I was extremely successful in school, but have yet to make the conversion in real life.
Don't think of myself as a failure, just not "working up to potential".
Constant disappointment to my mother. You are led to think you have a doctor and end up with a knitter.
catherine--saying that success is school does not predict success in adult life is that it measures success in adult life by the same standards generally as we measure success in school and generally in our culture. Who says that knitting is failure? Who says being a dr. is success? Like all old people I regret I did not take more risks, knit more, work less, etc etc etc
I love Bubby because I taught many of them. One of my Bubby's is now a major researcher in cancer. He used to pump gas. I had not a clue how brillaint he was.
Good point Clyde about whose vision of success we use. Like Catherine, I was a pistol in school and based on our society's vision of "success", my service industry job isn't quite up there. But I have a great kid, big ole house, good puppies & kitty, fab friends, fun hobbies and great blogging community. The heck w/ what society thinks!
Of course, I do wish I could knit! And I haven't milked a goat yet in my life either!

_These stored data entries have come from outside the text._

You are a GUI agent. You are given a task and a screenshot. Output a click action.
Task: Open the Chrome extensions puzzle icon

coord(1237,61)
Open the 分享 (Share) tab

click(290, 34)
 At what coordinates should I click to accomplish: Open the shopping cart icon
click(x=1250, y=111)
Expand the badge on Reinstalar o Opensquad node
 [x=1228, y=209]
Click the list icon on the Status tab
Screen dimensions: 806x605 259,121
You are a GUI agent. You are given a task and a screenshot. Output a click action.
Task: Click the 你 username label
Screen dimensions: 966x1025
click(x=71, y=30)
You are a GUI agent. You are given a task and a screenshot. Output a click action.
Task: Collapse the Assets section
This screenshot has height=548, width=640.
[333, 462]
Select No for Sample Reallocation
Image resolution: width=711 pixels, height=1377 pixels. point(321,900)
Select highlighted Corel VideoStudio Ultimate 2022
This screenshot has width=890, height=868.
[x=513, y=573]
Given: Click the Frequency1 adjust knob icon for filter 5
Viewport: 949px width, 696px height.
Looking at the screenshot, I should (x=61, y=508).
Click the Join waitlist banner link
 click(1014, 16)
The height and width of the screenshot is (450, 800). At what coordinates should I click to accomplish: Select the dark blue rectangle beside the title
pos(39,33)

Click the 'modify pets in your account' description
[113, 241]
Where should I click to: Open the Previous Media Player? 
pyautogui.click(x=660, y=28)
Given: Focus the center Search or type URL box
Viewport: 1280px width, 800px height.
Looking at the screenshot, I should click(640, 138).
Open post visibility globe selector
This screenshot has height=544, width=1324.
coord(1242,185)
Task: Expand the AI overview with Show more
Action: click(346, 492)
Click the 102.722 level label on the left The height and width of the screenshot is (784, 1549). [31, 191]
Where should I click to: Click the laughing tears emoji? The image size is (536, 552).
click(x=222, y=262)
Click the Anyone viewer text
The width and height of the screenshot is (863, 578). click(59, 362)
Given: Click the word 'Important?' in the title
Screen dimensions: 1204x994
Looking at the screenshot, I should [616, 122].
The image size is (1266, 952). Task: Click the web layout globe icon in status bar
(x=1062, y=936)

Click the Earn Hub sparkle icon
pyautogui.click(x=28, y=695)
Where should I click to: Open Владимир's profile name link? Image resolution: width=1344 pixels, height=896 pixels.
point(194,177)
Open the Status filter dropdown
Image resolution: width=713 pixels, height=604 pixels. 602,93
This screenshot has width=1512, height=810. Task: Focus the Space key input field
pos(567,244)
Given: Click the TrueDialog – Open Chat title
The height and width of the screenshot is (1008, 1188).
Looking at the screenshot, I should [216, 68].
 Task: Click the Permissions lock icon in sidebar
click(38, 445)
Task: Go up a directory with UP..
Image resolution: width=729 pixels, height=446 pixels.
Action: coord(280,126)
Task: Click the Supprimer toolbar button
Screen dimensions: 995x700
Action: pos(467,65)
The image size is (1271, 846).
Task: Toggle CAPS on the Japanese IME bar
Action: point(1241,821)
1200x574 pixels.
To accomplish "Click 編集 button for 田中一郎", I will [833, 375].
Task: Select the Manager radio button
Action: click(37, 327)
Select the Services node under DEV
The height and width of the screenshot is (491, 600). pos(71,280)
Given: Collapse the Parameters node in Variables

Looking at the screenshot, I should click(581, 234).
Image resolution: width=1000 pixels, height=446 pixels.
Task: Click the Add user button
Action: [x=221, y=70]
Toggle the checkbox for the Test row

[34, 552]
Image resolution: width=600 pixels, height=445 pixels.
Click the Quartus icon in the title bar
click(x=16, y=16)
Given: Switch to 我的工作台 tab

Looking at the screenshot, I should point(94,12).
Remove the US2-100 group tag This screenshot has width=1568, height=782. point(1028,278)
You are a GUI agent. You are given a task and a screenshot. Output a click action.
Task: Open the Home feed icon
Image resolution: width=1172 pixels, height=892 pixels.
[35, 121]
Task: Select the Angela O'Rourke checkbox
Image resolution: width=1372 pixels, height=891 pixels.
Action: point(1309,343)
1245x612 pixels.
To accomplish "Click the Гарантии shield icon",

Thanks Clyde, couldn't agree more.
The father of the son and heir was told by a high school math teacher he was wasting his life and would never amount to anything (or some such thing)-as I recall, that teacher was one of the first people he went to see when he got his Fulbright.
Spelling is also not his strong suit, but as he put it, if you are smart enough to get a Fulbright, you are smart enough to hire a proofreader.
Myself, I've opted out of chasing "success" to put in more time in momhood. I pay the feed bills and try to remember how much I resented being nagged when I start nagging-uphill battle that one.
Clyde...maybe I taught some of your relatives! Good kids, most of them, but then second graders are the best...I think. Though I do like four year olds and fifth graders, too.
I taught at Monroe -- a little school east of town. Richard Timm, principal par excellence.
I was one of those who know from junior high on what I wanted to do/be. Interior Design all the way! Got my degree and then moved to a state where there was NO demand for interior designers.
Eleven years later moved to MN., joyfully became a kitchen designer and then had horrible experiences working for remodelers and contractors with no business sense and no integrity. Have now decided that I can't make a living doing what I love and am good at, so will have to move on to something else. At a crossroads and not happy about it.
My mother always told me I should know how to type, but that was the LAST thing I wanted to do---be a secretary. Guess what jobs I'm looking at now? Argh.
1 Never never never prove your mother right. Never.
2. How can you spin what you know and can do? What skills can you transport? How can you do it independently? Who do you know in the industry who will give you good ideas and listen/respond wihtout narrow vision and trying to solve your problem? "But What Color Is Your Rainbow"
A. Lee--that is BUY
"What Color Is Your Parachute"
Sorry. Good book for you or go to your library. Usually there.
I'm 57, and still haven't quite figured out my career path. I have been in the same field for 32 years.
I landed in it by accident. I went into the office of a large local company and pretty much said "What have you got?" It's been good to me financially and fairly fulfilling at times, but It feels lke I have seen it all, and I don't need to see it again.
It's hard to imagine doing anything else at this point, but not sure I can stick it out to retirement. I need a change, but what?
Bubby should probably not look to me for career advice.
Have the book already, thanks! Will re-read it now.
I need a job to pay the bills (single mom), and don't have the time or money to take the test I need to become certified so I can go out on my own. (CKD) Even then, in these econonmic times doing a "start-up" would take time to develope to the point I could be self-sustaining. No reason not to consider it, and maybe still start out in a limited way, but still... I really thank you for your comments.
Still practicing my typing tests online, and hoping not to prove my mother right.